*** Entries shown ***

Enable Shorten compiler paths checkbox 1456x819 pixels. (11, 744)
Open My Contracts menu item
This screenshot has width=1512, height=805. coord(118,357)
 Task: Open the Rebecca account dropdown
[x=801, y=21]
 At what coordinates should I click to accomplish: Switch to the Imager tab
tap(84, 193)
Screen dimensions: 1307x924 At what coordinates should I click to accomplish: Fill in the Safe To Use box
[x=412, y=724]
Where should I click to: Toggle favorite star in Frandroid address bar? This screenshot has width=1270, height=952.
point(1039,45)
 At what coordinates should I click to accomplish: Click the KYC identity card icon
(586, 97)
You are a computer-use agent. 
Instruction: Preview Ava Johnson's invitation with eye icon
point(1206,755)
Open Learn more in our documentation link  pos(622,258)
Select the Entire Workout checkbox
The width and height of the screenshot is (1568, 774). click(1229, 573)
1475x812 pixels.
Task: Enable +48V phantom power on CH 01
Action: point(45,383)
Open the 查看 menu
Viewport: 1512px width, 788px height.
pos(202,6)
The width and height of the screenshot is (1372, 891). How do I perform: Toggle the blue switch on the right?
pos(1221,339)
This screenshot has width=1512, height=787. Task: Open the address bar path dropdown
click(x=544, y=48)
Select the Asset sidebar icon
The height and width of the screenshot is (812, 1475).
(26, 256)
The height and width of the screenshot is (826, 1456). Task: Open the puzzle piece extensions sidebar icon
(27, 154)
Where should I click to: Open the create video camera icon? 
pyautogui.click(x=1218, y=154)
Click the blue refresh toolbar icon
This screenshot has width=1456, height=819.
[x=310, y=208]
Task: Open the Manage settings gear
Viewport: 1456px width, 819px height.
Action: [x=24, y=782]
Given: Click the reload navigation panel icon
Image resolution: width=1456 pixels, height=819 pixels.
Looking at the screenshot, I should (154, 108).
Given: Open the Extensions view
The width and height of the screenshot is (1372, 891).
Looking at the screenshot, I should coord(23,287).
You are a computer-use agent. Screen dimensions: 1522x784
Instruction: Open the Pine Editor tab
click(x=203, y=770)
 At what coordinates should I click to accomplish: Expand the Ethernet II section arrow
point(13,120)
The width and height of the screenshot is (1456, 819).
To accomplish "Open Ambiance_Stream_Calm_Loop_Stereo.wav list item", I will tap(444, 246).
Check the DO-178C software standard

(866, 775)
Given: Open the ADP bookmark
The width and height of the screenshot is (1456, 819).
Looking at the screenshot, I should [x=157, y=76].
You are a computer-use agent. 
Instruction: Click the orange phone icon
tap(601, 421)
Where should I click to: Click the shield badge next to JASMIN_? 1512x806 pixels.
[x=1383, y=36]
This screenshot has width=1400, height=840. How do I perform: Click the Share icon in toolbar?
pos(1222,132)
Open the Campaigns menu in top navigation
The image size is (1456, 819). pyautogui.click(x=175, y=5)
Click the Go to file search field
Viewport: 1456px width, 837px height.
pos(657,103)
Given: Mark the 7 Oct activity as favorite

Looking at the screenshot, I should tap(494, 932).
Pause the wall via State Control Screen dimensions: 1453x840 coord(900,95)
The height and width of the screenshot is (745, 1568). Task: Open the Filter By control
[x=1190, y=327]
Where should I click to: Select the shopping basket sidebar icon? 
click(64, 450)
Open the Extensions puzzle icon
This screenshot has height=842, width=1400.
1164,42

*** End of Entries shown ***

The whole listing above is to be reproduced without any slip.

Enable Shorten compiler paths checkbox 1456x819 pixels. (11, 744)
Open My Contracts menu item
This screenshot has width=1512, height=805. coord(118,357)
 Task: Open the Rebecca account dropdown
[x=801, y=21]
 At what coordinates should I click to accomplish: Switch to the Imager tab
tap(84, 193)
Screen dimensions: 1307x924 At what coordinates should I click to accomplish: Fill in the Safe To Use box
[x=412, y=724]
Where should I click to: Toggle favorite star in Frandroid address bar? This screenshot has width=1270, height=952.
point(1039,45)
 At what coordinates should I click to accomplish: Click the KYC identity card icon
(586, 97)
You are a computer-use agent. 
Instruction: Preview Ava Johnson's invitation with eye icon
point(1206,755)
Open Learn more in our documentation link  pos(622,258)
Select the Entire Workout checkbox
The width and height of the screenshot is (1568, 774). click(1229, 573)
1475x812 pixels.
Task: Enable +48V phantom power on CH 01
Action: point(45,383)
Open the 查看 menu
Viewport: 1512px width, 788px height.
pos(202,6)
The width and height of the screenshot is (1372, 891). How do I perform: Toggle the blue switch on the right?
pos(1221,339)
This screenshot has width=1512, height=787. Task: Open the address bar path dropdown
click(x=544, y=48)
Select the Asset sidebar icon
The height and width of the screenshot is (812, 1475).
(26, 256)
The height and width of the screenshot is (826, 1456). Task: Open the puzzle piece extensions sidebar icon
(27, 154)
Where should I click to: Open the create video camera icon? 
pyautogui.click(x=1218, y=154)
Click the blue refresh toolbar icon
This screenshot has width=1456, height=819.
[x=310, y=208]
Task: Open the Manage settings gear
Viewport: 1456px width, 819px height.
Action: [x=24, y=782]
Given: Click the reload navigation panel icon
Image resolution: width=1456 pixels, height=819 pixels.
Looking at the screenshot, I should (154, 108).
Given: Open the Extensions view
The width and height of the screenshot is (1372, 891).
Looking at the screenshot, I should coord(23,287).
You are a computer-use agent. Screen dimensions: 1522x784
Instruction: Open the Pine Editor tab
click(x=203, y=770)
 At what coordinates should I click to accomplish: Expand the Ethernet II section arrow
point(13,120)
The width and height of the screenshot is (1456, 819).
To accomplish "Open Ambiance_Stream_Calm_Loop_Stereo.wav list item", I will tap(444, 246).
Check the DO-178C software standard

(866, 775)
Given: Open the ADP bookmark
The width and height of the screenshot is (1456, 819).
Looking at the screenshot, I should [x=157, y=76].
You are a computer-use agent. 
Instruction: Click the orange phone icon
tap(601, 421)
Where should I click to: Click the shield badge next to JASMIN_? 1512x806 pixels.
[x=1383, y=36]
This screenshot has width=1400, height=840. How do I perform: Click the Share icon in toolbar?
pos(1222,132)
Open the Campaigns menu in top navigation
The image size is (1456, 819). pyautogui.click(x=175, y=5)
Click the Go to file search field
Viewport: 1456px width, 837px height.
pos(657,103)
Given: Mark the 7 Oct activity as favorite

Looking at the screenshot, I should tap(494, 932).
Pause the wall via State Control Screen dimensions: 1453x840 coord(900,95)
The height and width of the screenshot is (745, 1568). Task: Open the Filter By control
[x=1190, y=327]
Where should I click to: Select the shopping basket sidebar icon? 
click(64, 450)
Open the Extensions puzzle icon
This screenshot has height=842, width=1400.
1164,42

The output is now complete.